A total of 165m visits were made to pubs, bars and clubs over the festive period - an increase of 15m from the previous year - with total food and drink sales up 2% on the 2013 period.

That is according to latest figures from the CGA Peach Trading Index into Christmas footfall trends which found 37.8m customers visited pubs and bars in the four weeks ending 3 January.

Individual customers made an average of more than four visits in the period and venues sold an average of 569 more drinks during the four week festive period.

Footfall peaked on New Year’s Eve with 11.3m visits made to on-trade venues with over half of these being pubs; Christmas Eve and ‘Black Friday’ saw 9.6m visits each and Black Friday was the on-trade’s best day for drinks sales.

Christmas Day attracted the largest total of food and drink sales with food now as important to pubs as drink and accounted for 51% of total sales over Christmas—down from 52% last year.
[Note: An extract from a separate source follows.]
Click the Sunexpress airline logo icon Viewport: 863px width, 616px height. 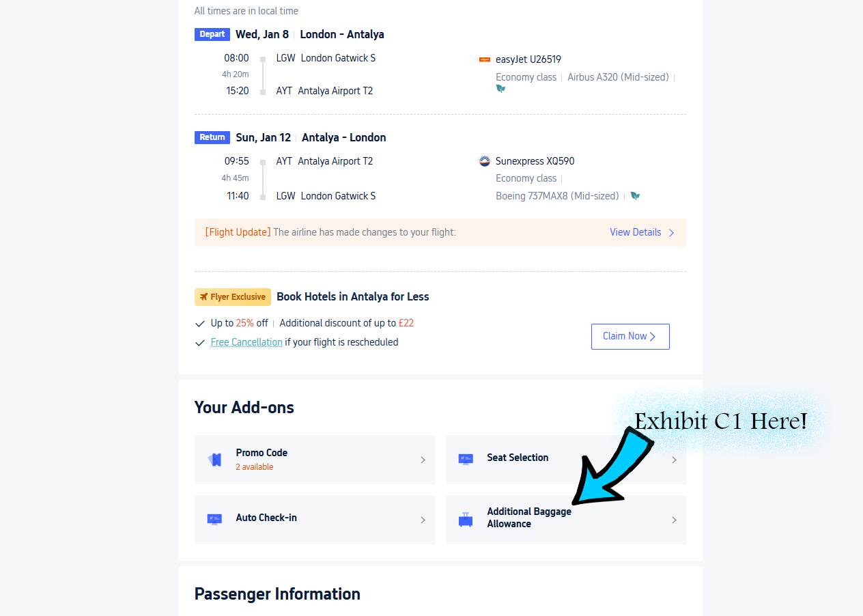coord(485,162)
It found that consumers like to experiment when eating and drinking out at Christmas, with 2.2 million trying a new product or drink.
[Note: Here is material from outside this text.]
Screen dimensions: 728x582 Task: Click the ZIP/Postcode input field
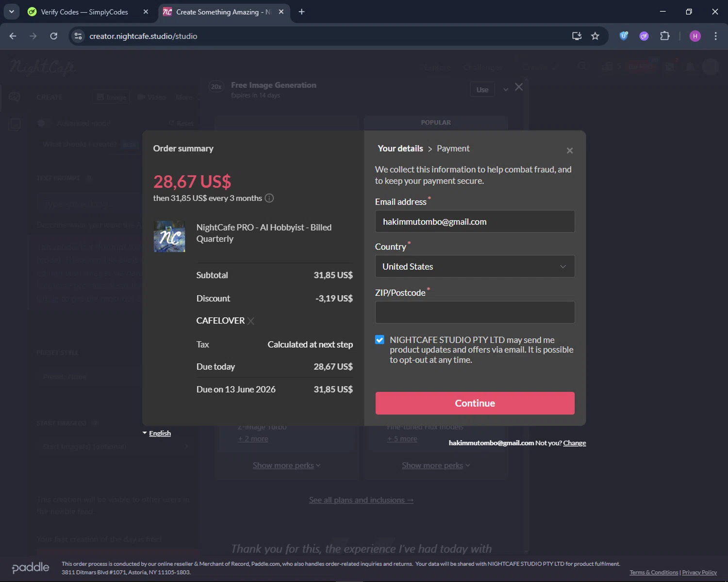(475, 312)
Client services director at CGA Strategy, Rachel Perryman, said: “This research shows that visits to pubs, bars, restaurants and clubs are an integral part of the UK’s Christmas—but it also reveals ways in which the on-trade can get an even bigger share of the festive spend. Operators who get their offer spot on and are prepared to experiment with products and promotions will be best placed to take advantage when Christmas comes around again.”
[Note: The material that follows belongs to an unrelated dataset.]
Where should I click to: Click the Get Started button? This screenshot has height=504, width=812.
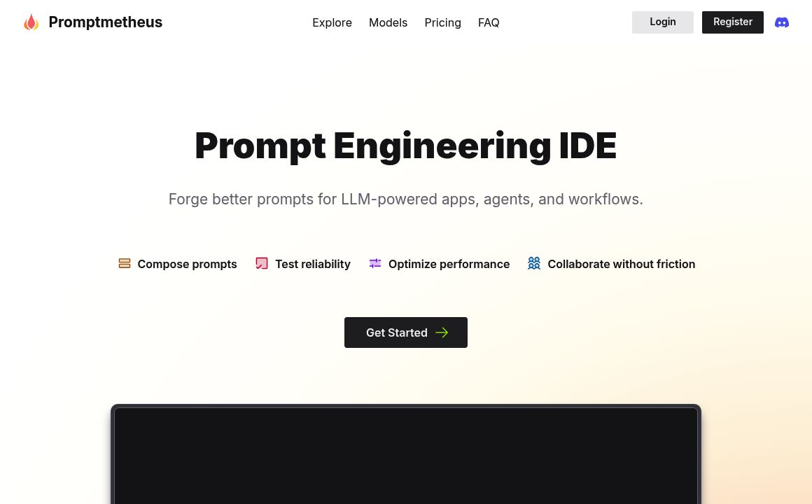[405, 333]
CGA Strategy said its findings are in line with positive Christmas trading updates from pub operators including JD Wetherspoon, Fuller’s, Marston’s, Greene King and Mitchells & Butlers. The data from the Coffer Peach Business Tracker also revealed like for like sales for managed pub and bar groups in the longer six-week period to January 3 were also up 2.0% on 2013, though this is based on casual dining restaurants as well as pubs.